- Task objective
In your reply, restate all of the records below word for word.

* * *

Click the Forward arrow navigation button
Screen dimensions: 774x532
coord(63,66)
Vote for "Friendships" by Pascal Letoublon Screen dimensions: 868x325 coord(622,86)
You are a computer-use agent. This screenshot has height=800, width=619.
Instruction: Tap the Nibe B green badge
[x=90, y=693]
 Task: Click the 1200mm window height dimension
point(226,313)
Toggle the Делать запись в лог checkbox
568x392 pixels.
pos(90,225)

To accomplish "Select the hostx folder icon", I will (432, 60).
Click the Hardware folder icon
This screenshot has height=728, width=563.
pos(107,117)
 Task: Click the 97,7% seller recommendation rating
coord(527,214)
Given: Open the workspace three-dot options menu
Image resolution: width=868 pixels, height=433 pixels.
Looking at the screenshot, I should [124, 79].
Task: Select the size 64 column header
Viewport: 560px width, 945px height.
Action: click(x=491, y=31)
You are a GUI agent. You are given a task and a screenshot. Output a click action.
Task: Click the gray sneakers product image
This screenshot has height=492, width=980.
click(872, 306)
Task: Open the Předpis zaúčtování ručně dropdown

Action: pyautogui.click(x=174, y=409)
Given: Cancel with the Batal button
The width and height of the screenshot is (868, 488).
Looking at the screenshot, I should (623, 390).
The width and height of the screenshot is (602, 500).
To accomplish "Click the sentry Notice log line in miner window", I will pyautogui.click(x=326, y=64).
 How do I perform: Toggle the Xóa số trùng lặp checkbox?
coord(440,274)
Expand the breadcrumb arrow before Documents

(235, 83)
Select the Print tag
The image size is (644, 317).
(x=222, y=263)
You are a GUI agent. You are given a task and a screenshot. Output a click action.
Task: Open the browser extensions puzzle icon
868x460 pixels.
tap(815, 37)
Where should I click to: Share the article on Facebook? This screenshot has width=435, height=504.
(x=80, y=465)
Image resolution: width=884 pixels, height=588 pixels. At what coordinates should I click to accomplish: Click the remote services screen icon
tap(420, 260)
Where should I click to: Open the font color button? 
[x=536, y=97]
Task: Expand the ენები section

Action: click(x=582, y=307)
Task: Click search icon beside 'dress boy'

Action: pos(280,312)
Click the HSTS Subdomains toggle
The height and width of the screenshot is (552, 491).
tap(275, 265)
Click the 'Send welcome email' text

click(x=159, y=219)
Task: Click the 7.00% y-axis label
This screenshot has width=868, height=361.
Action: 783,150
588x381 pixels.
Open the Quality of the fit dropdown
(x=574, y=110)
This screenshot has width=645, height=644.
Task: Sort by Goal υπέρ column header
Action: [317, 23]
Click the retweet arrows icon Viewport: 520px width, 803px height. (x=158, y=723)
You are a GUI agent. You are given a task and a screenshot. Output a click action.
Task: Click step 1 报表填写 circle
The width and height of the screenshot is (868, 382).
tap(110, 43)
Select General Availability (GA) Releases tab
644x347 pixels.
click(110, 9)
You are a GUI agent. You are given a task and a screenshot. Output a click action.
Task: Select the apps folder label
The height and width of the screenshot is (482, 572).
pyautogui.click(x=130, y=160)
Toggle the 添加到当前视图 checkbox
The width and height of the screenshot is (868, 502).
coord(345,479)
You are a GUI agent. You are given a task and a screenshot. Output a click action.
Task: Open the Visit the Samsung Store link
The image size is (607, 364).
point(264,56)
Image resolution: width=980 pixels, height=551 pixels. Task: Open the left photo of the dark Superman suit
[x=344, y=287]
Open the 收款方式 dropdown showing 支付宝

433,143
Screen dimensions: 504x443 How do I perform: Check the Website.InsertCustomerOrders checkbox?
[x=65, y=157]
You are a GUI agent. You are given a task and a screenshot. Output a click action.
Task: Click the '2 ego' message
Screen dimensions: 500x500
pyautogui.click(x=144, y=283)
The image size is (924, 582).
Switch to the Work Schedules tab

* * *

- The answer
Click the Forward arrow navigation button
Screen dimensions: 774x532
coord(63,66)
Vote for "Friendships" by Pascal Letoublon Screen dimensions: 868x325 coord(622,86)
You are a computer-use agent. This screenshot has height=800, width=619.
Instruction: Tap the Nibe B green badge
[x=90, y=693]
 Task: Click the 1200mm window height dimension
point(226,313)
Toggle the Делать запись в лог checkbox
568x392 pixels.
pos(90,225)

To accomplish "Select the hostx folder icon", I will (432, 60).
Click the Hardware folder icon
This screenshot has height=728, width=563.
pos(107,117)
 Task: Click the 97,7% seller recommendation rating
coord(527,214)
Given: Open the workspace three-dot options menu
Image resolution: width=868 pixels, height=433 pixels.
Looking at the screenshot, I should [124, 79].
Task: Select the size 64 column header
Viewport: 560px width, 945px height.
Action: click(x=491, y=31)
You are a GUI agent. You are given a task and a screenshot. Output a click action.
Task: Click the gray sneakers product image
This screenshot has height=492, width=980.
click(872, 306)
Task: Open the Předpis zaúčtování ručně dropdown

Action: pyautogui.click(x=174, y=409)
Given: Cancel with the Batal button
The width and height of the screenshot is (868, 488).
Looking at the screenshot, I should (623, 390).
The width and height of the screenshot is (602, 500).
To accomplish "Click the sentry Notice log line in miner window", I will pyautogui.click(x=326, y=64).
 How do I perform: Toggle the Xóa số trùng lặp checkbox?
coord(440,274)
Expand the breadcrumb arrow before Documents

(235, 83)
Select the Print tag
The image size is (644, 317).
(x=222, y=263)
You are a GUI agent. You are given a task and a screenshot. Output a click action.
Task: Open the browser extensions puzzle icon
868x460 pixels.
tap(815, 37)
Where should I click to: Share the article on Facebook? This screenshot has width=435, height=504.
(x=80, y=465)
Image resolution: width=884 pixels, height=588 pixels. At what coordinates should I click to accomplish: Click the remote services screen icon
tap(420, 260)
Where should I click to: Open the font color button? 
[x=536, y=97]
Task: Expand the ენები section

Action: click(x=582, y=307)
Task: Click search icon beside 'dress boy'

Action: pos(280,312)
Click the HSTS Subdomains toggle
The height and width of the screenshot is (552, 491).
tap(275, 265)
Click the 'Send welcome email' text

click(x=159, y=219)
Task: Click the 7.00% y-axis label
This screenshot has width=868, height=361.
Action: 783,150
588x381 pixels.
Open the Quality of the fit dropdown
(x=574, y=110)
This screenshot has width=645, height=644.
Task: Sort by Goal υπέρ column header
Action: [317, 23]
Click the retweet arrows icon Viewport: 520px width, 803px height. (x=158, y=723)
You are a GUI agent. You are given a task and a screenshot. Output a click action.
Task: Click step 1 报表填写 circle
The width and height of the screenshot is (868, 382).
tap(110, 43)
Select General Availability (GA) Releases tab
644x347 pixels.
click(110, 9)
You are a GUI agent. You are given a task and a screenshot. Output a click action.
Task: Select the apps folder label
The height and width of the screenshot is (482, 572).
pyautogui.click(x=130, y=160)
Toggle the 添加到当前视图 checkbox
The width and height of the screenshot is (868, 502).
coord(345,479)
You are a GUI agent. You are given a task and a screenshot. Output a click action.
Task: Open the Visit the Samsung Store link
The image size is (607, 364).
point(264,56)
Image resolution: width=980 pixels, height=551 pixels. Task: Open the left photo of the dark Superman suit
[x=344, y=287]
Open the 收款方式 dropdown showing 支付宝

433,143
Screen dimensions: 504x443 How do I perform: Check the Website.InsertCustomerOrders checkbox?
[x=65, y=157]
You are a GUI agent. You are given a task and a screenshot. Output a click action.
Task: Click the '2 ego' message
Screen dimensions: 500x500
pyautogui.click(x=144, y=283)
The image size is (924, 582).
Switch to the Work Schedules tab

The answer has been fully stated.